Thus, GIMPS suffers from the same problems of distributed computing as pointed out above: its client-server trust relationships are implicit, and the server has very little information about the capabilities of the clients. A client is expected to behave reasonably because it is specific to a particular platform, and its behavior has been tested on that platform.

These problems can be solved by running this application on a TrustedVM. The server now explicitly tests the relevant capabilities of the client-side by asking the TrustedVM to execute a test suite, and return the attested results. This solution also has the added advantage of being portable across any range of architectures that implement a TrustedVM.

The two capabilities that are relevant for the GIMPS project are: floating point precision and the computational power. Our test suite has a compoenent for each.

The most computationally intensive routine in the prime factorization problem is computing a fast Fourier transform and its inverse. Hence to test for computation speed we execute a one-dimensional fast Fourier transform over small but typical data and time it. The result of this test helps the server to give the client an appropriate work unit.

For floating point precision we are interested in testing if the platform implements a double precision floating point operations and also if it complies with the IEEE 754 standard for floating point. In particular we used the Java port of the Elefunt test suite[3]. Elefunt[11] is a test suite to check for the compliance of floating point implementation of the various functions with the IEEE floating point standards. Since the FFT and the inverse FFT use the sine and the cosine functions the two tests that we are interested in are the ones that determine the accuracy of these functions. Depending on results we determine whether the client is accurate enough to run the computations.

Thus, the server now has reliable information about the clients it is communicating with. Using this information, it can both vary the work units given out to clients, as well as make estimates about the accuracy of their answers.

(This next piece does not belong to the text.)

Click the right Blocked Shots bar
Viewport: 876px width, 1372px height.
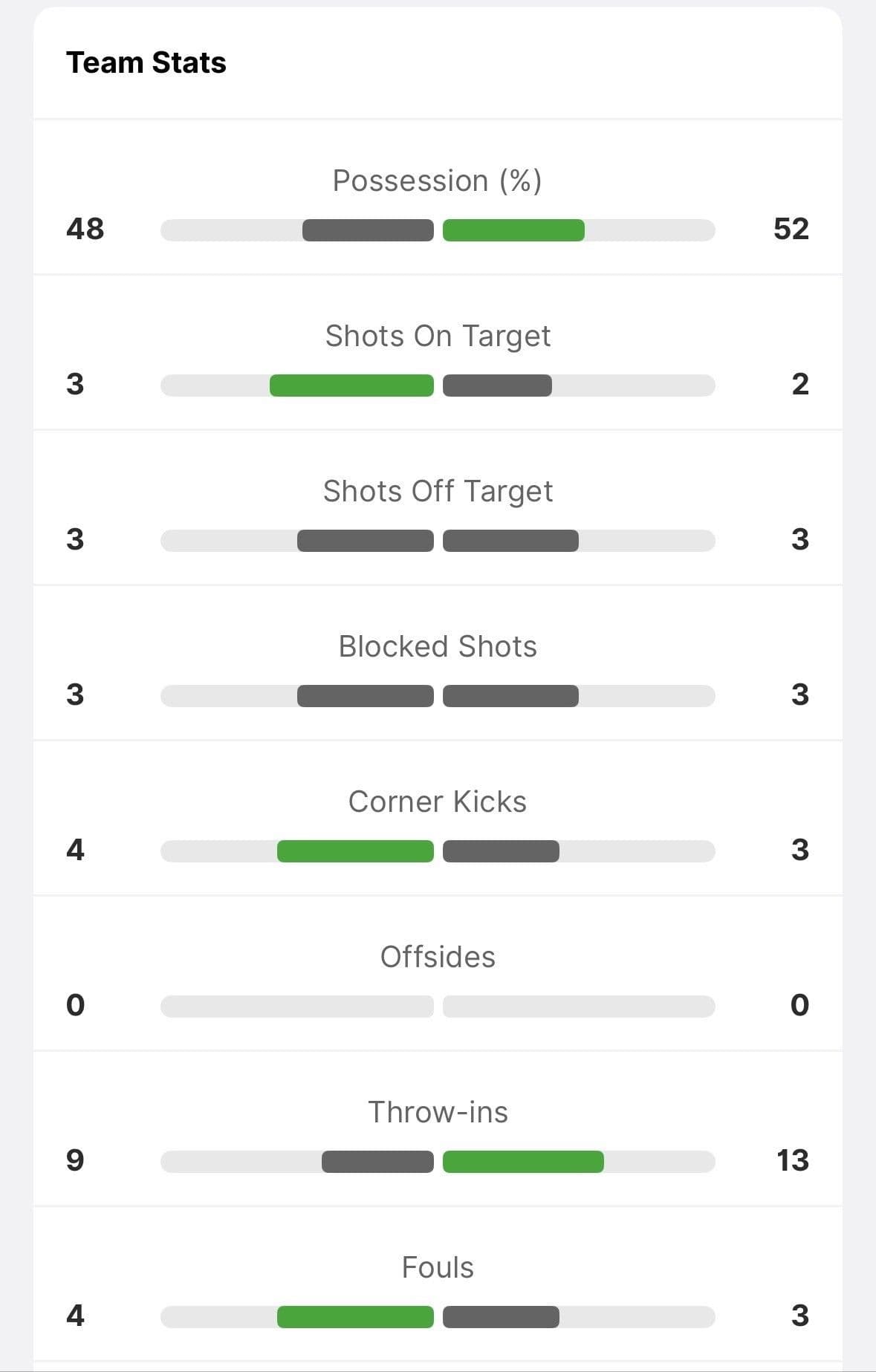[x=510, y=696]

Moreover, the whole application is now portable, and does not depend on specific clients.

Related Work

To the best of our knowledge, there is no prior work that aims to make the mechanism of remote attestation more fine-grained, dynamic and platform-independent. However, the field of trusted computing has attracted a great deal of attention recently.

Garfinkel et. al.[17] have proposed the TerraVM[16] virtual machine monitor architecture to interface with underlying trusted hardware. Their architecture provides two VMM abstractions to software -- an open box VMM, and a closed box VMM. The open box VMM simply provides a legacy, untrusted interface. This allows old operating systems and software to run unmodified on it. The closed box VMM, however, provides an interface to underlying trusted hardware that new software can use. A number of such VMMs can execute on bare hardware. They are strongly isolated from each other, and have their own encrypted storage.

There are many important differences between TerraVM and our TrustedVM architecture. While TerraVM provides an interface just like real hardware, the TrustedVM exposes a much higher-level interface. It executes platform-independent code. Their goal is providing strong isolation between applications running in different VMMs, ours is to provide a better technique for remote attestation. Most importantly, TerraVM uses the standard ``signed-hash'' method of remote attestation. The authors acknowledge some of the shortcomings of standard remote attestation, and call for ``appropriate technical and legal protections ... to minimize abuse''.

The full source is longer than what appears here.